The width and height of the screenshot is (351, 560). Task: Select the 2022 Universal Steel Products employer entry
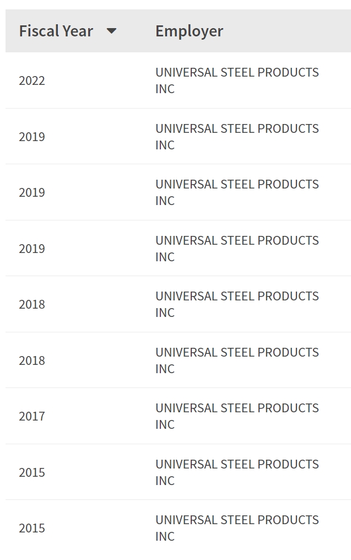(x=237, y=80)
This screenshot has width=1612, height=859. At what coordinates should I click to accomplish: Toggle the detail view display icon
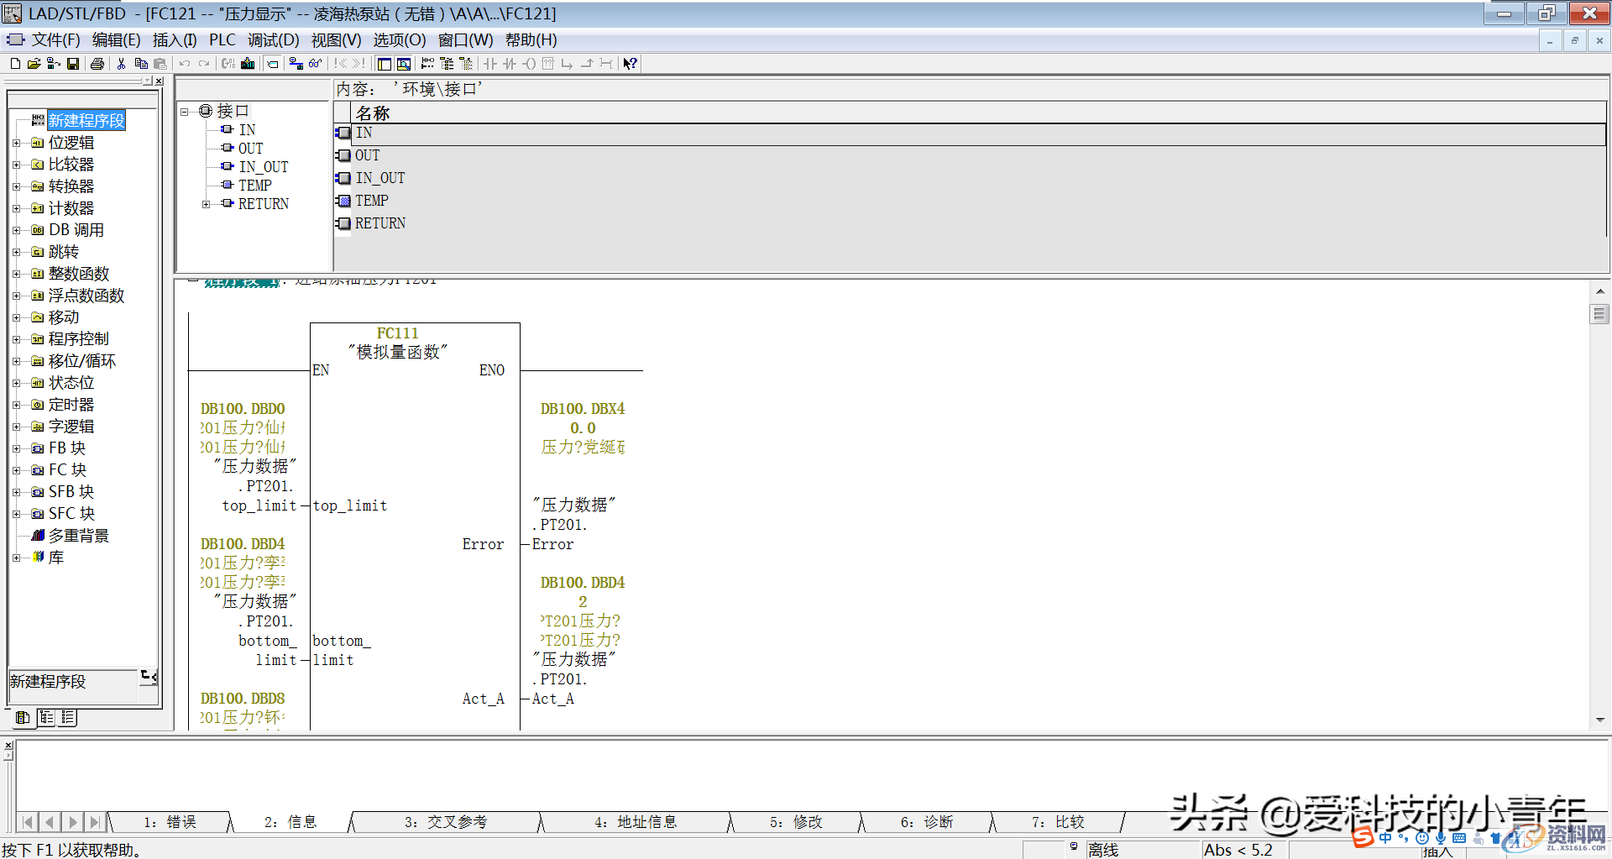404,63

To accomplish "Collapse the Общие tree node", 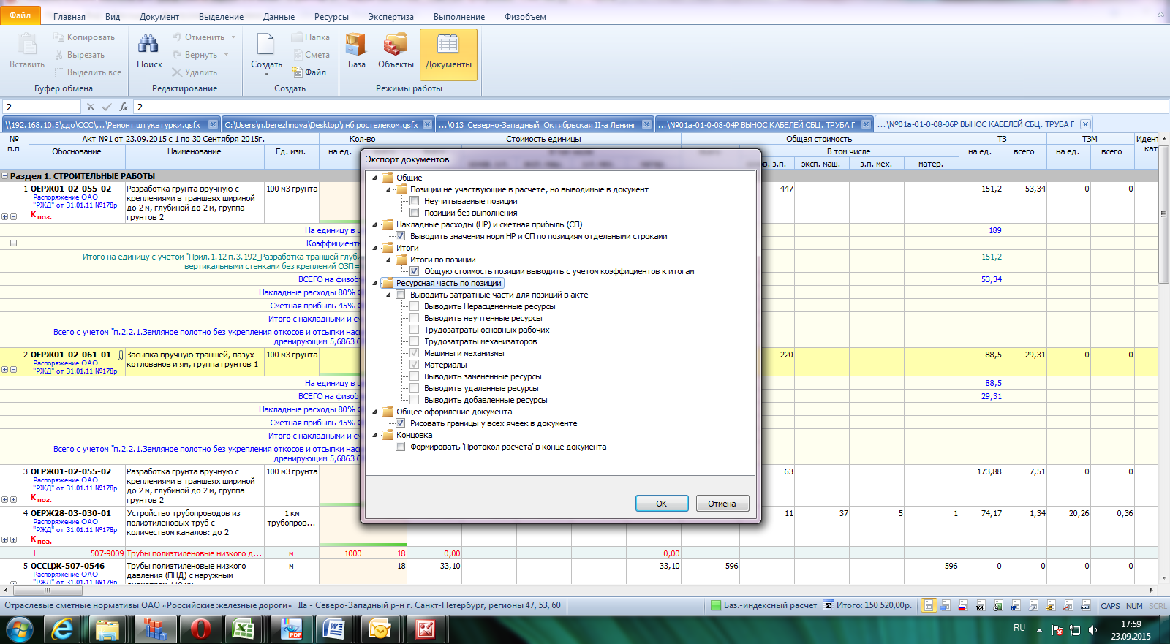I will (375, 178).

────────

## Exercise requirements
Pull out every line of the records that contains the string "width" and copy each of those lines in full.

## Result below
The width and height of the screenshot is (351, 560). Task: Select the 2022 Universal Steel Products employer entry
This screenshot has width=1612, height=859. At what coordinates should I click to accomplish: Toggle the detail view display icon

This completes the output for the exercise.